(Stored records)

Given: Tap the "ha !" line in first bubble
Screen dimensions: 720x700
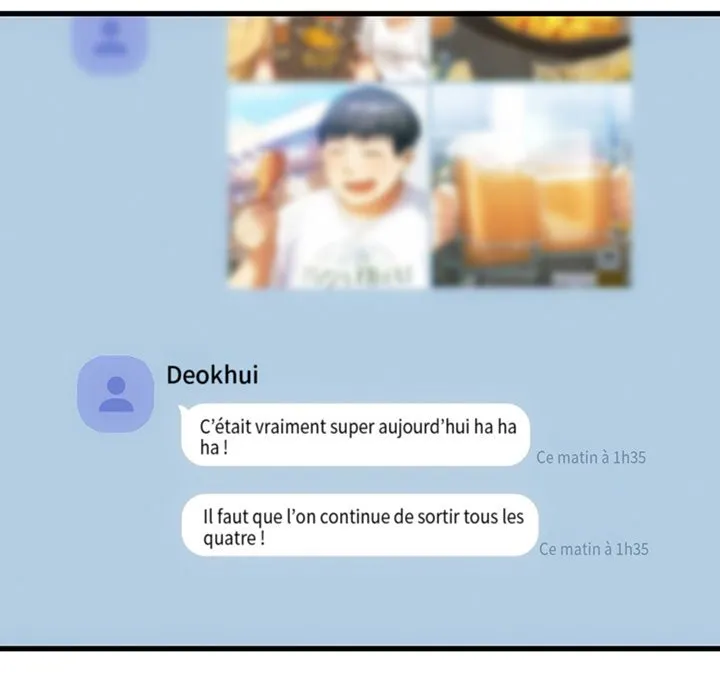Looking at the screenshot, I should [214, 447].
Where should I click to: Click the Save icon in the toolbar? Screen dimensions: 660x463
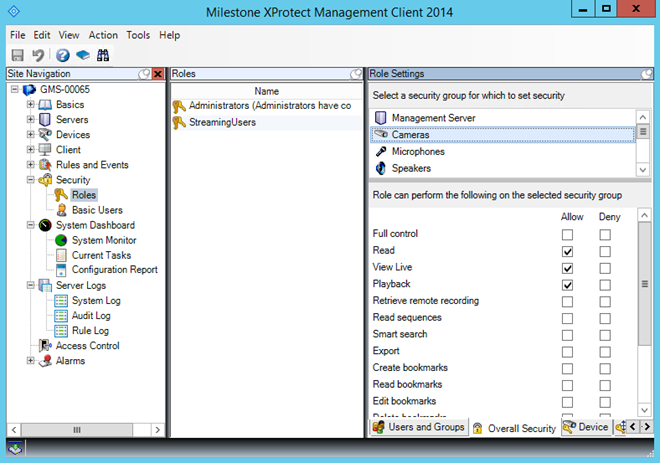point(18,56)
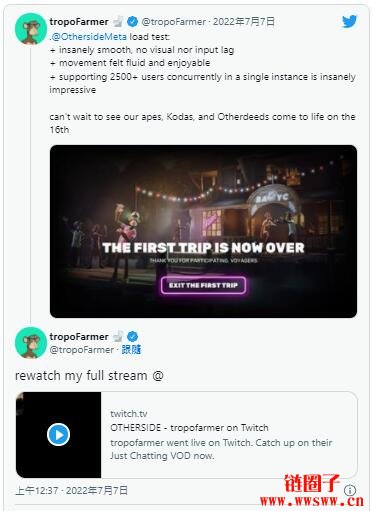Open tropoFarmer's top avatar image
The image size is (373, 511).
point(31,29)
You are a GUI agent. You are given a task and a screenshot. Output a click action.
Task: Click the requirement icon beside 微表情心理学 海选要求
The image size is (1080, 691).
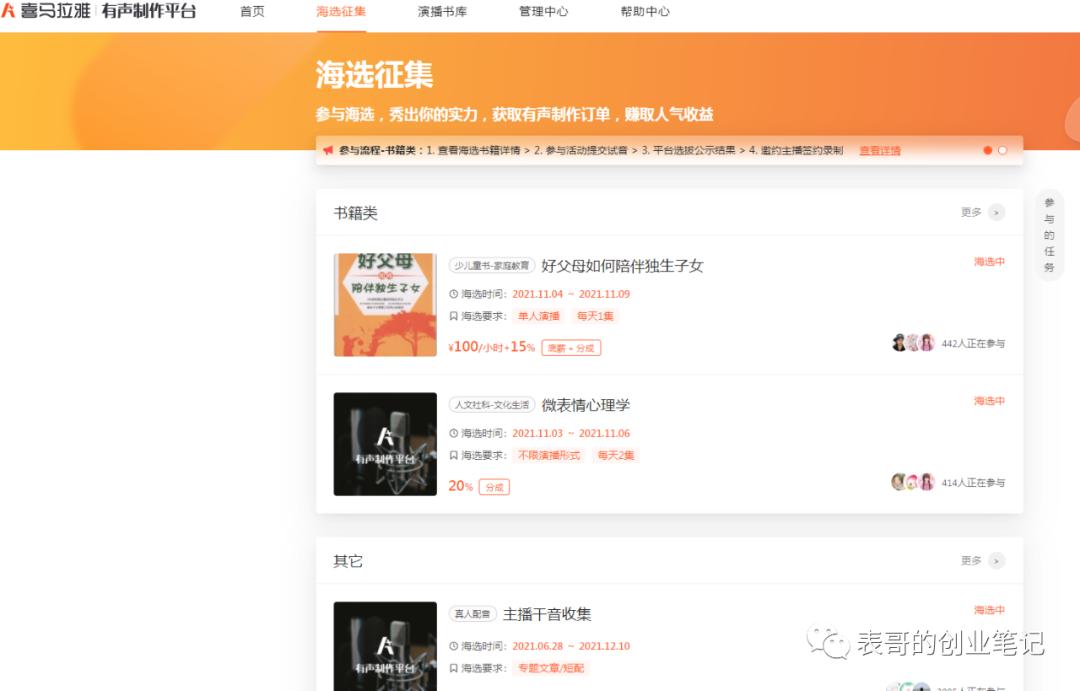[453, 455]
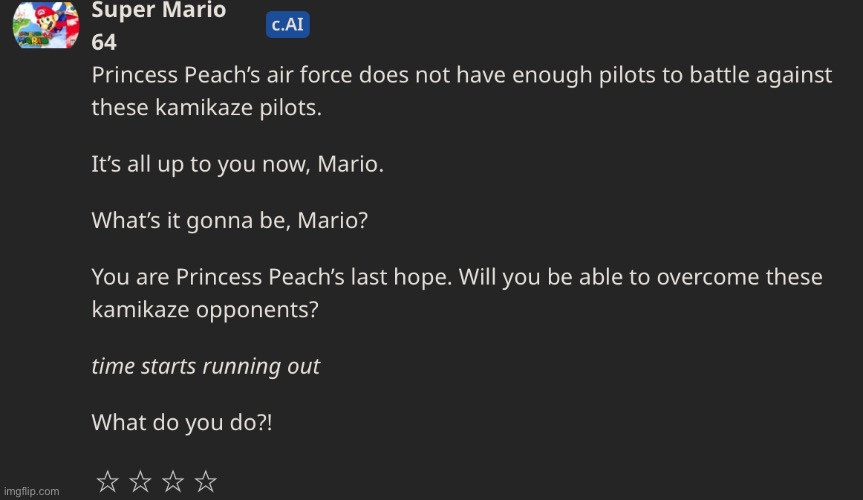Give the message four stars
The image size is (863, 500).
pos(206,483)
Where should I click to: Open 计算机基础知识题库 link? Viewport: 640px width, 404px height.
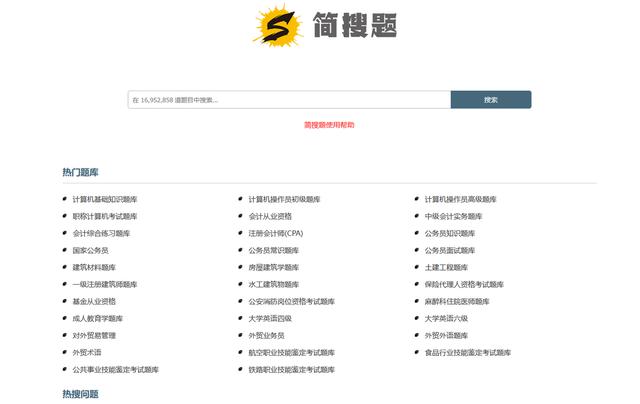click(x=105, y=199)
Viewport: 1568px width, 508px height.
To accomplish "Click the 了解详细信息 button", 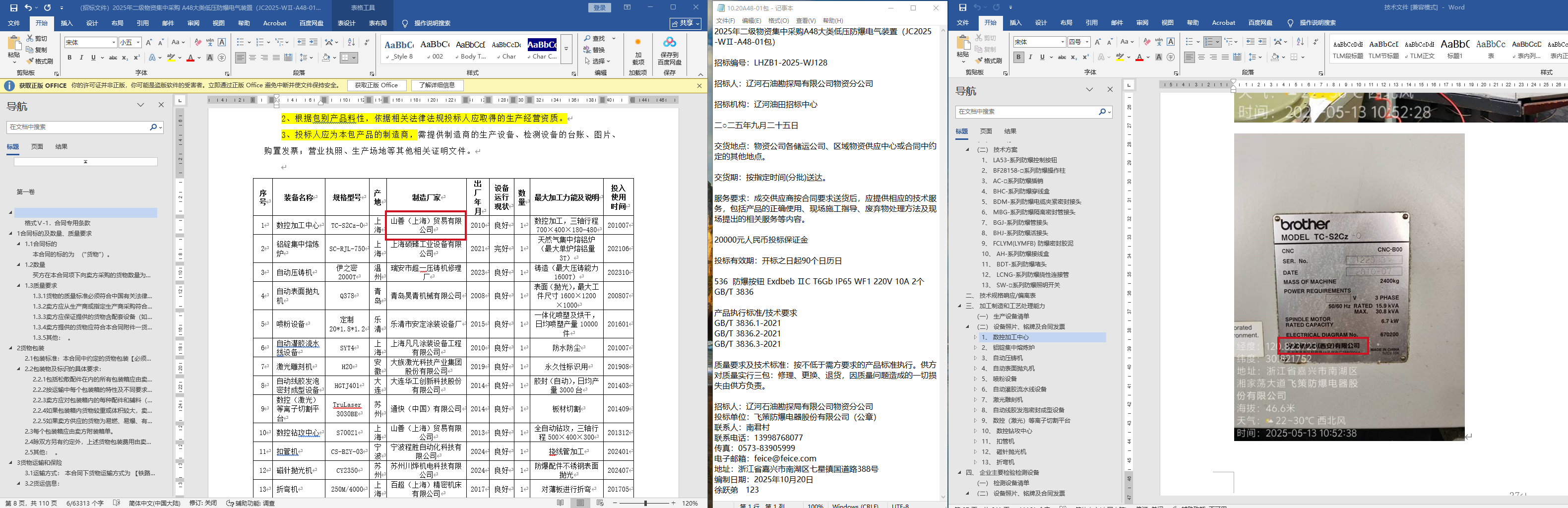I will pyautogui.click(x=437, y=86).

WHAT THE TASK REQUIRES: In the data above, please extract the lines from the first one through the line with "Viewport: 1568px width, 508px height.", exactly, and keep pictures out.

YOUR SOLUTION:
Given: Tap the "ha !" line in first bubble
Screen dimensions: 720x700
Looking at the screenshot, I should [214, 447].
Where should I click to: Click the Save icon in the toolbar? Screen dimensions: 660x463
point(18,56)
Open tropoFarmer's top avatar image
The image size is (373, 511).
point(31,29)
You are a GUI agent. You are given a task and a screenshot. Output a click action.
Task: Click the requirement icon beside 微表情心理学 海选要求
The image size is (1080, 691).
[453, 455]
Give the message four stars
The image size is (863, 500).
pos(206,483)
Where should I click to: Open 计算机基础知识题库 link? Viewport: 640px width, 404px height.
click(x=105, y=199)
Viewport: 1568px width, 508px height.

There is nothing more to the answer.